Mandated screening is not included in the federal legislation because it failed to find sufficient support for passage. Indeed, the federal PPD legislation included in the Patient Protection and Affordable Healthcare Act asks for a study to further determine the effectiveness of screening and seeks to fund many other programs (included concrete services) supportive to women suffering from postpartum depression. It does not mandate screening.

This author continues to support and encourage states to develop new PPD awareness and treatment policies, programs and mandates and appreciates the well-intentioned efforts of the study’s authors to also encourage such exploration. As each state’s population presents unique features which require adjustment to maximize responsiveness and effectiveness, the study’s suggestion of developing focus groups, use, access, means and needs studies is well appreciated.

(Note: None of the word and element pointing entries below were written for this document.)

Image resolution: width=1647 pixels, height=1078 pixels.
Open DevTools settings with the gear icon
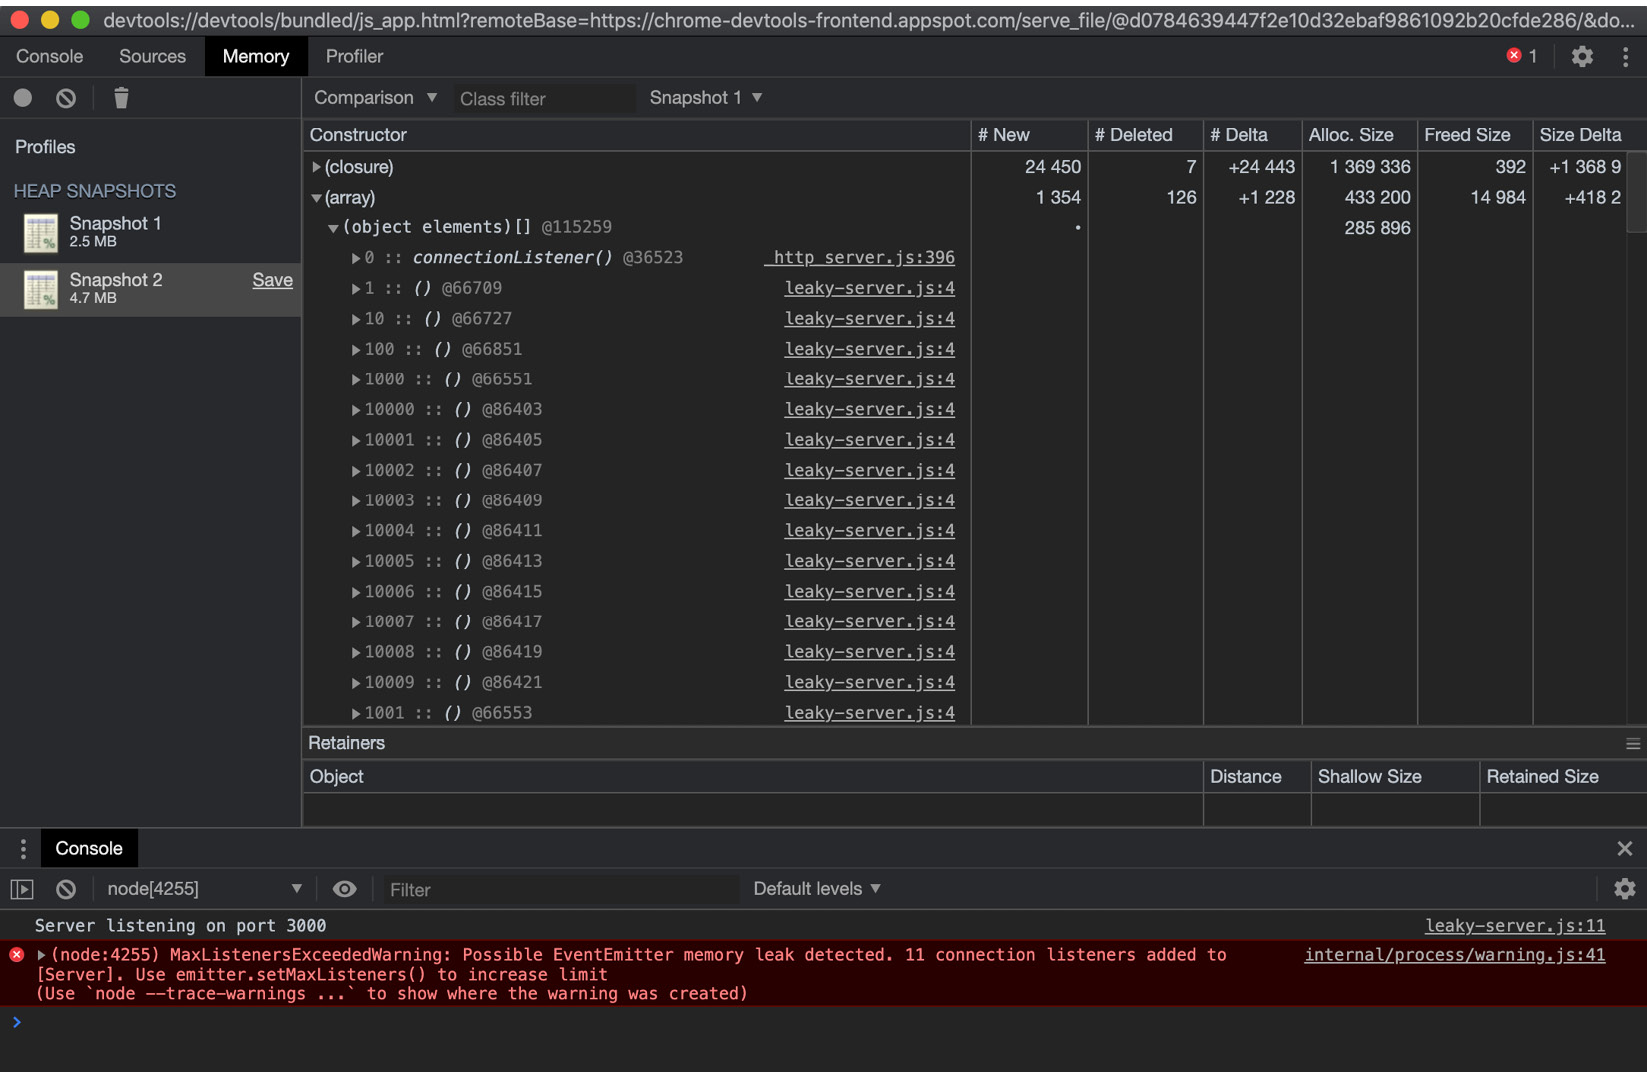click(x=1581, y=56)
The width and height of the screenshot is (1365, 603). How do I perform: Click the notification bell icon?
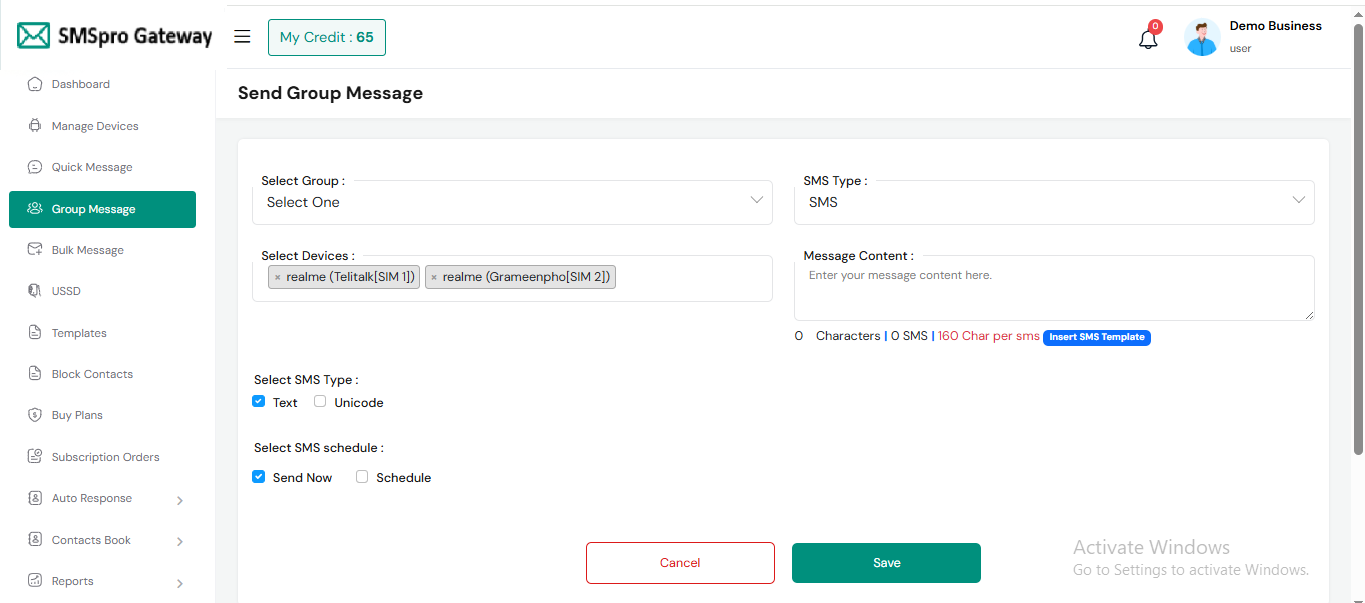point(1148,39)
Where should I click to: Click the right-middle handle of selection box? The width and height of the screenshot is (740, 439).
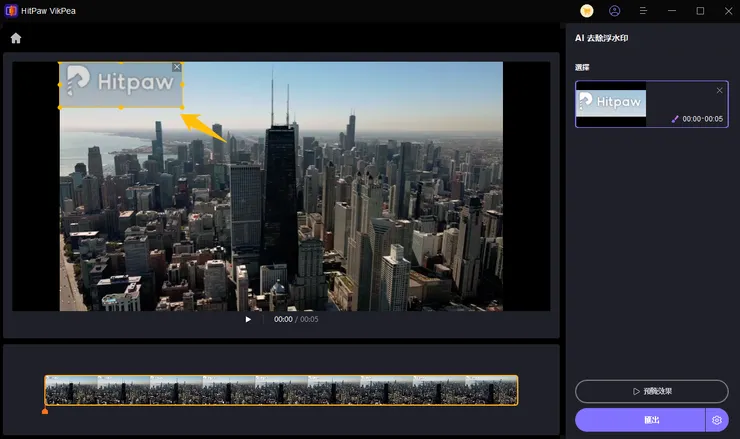click(x=183, y=85)
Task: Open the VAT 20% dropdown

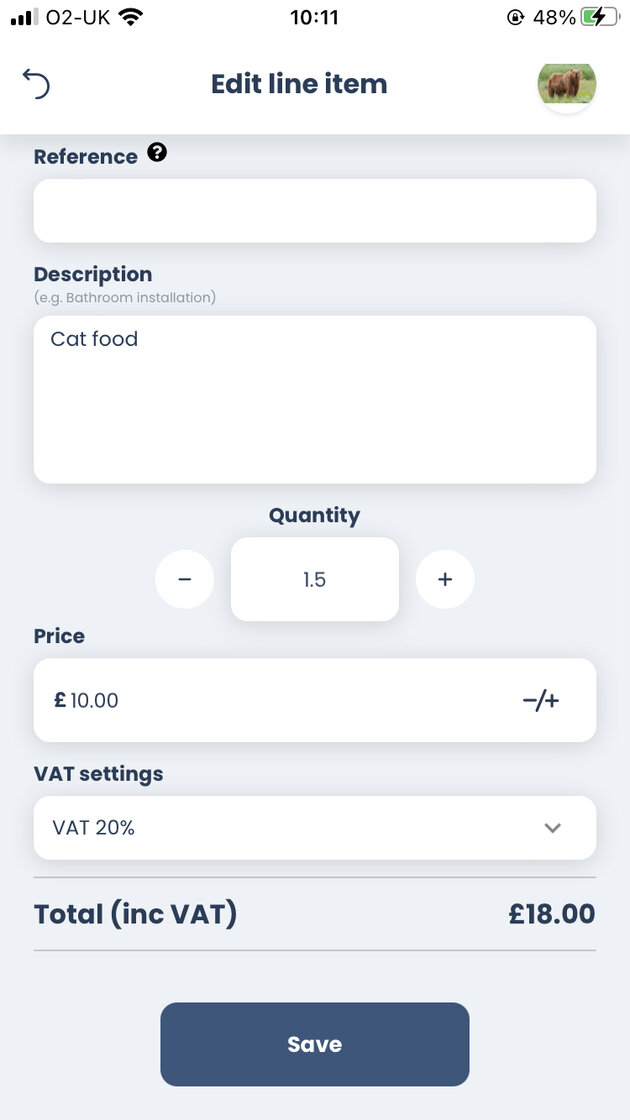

But it is hoped future studies will take more care to allow current clinical, legislative, economic and program relevance to inform study structure, subject selection and policy recommendations.

A better understanding of NJ’s outstanding Maternal Child Health Consortia systems – and the dedicated administrators and staff who oversee these life-saving programs; all of which vary in response to the needs of rich, diverse demographics – would also have provided better context for this study.

NJ’s groundbreaking initiatives led by Richard and Mary Jo Codey and championed nationally by U.S. Senator Robert Menendez, continue to galvanize a country long deaf to the suffering and needs of maternal mental health.

If state policy makers feel they cannot pass or implement legislation responsive to this crisis without the expensive and controversial mandates suggested by this study, they may feel discouraged from initiating policy changes on a more modest level.

Given the current economic climate, and urgency of early detection and treatment, this could doom many women and families from having access to even basic services resulting from educational and outreach programs that are indeed proven to save lives.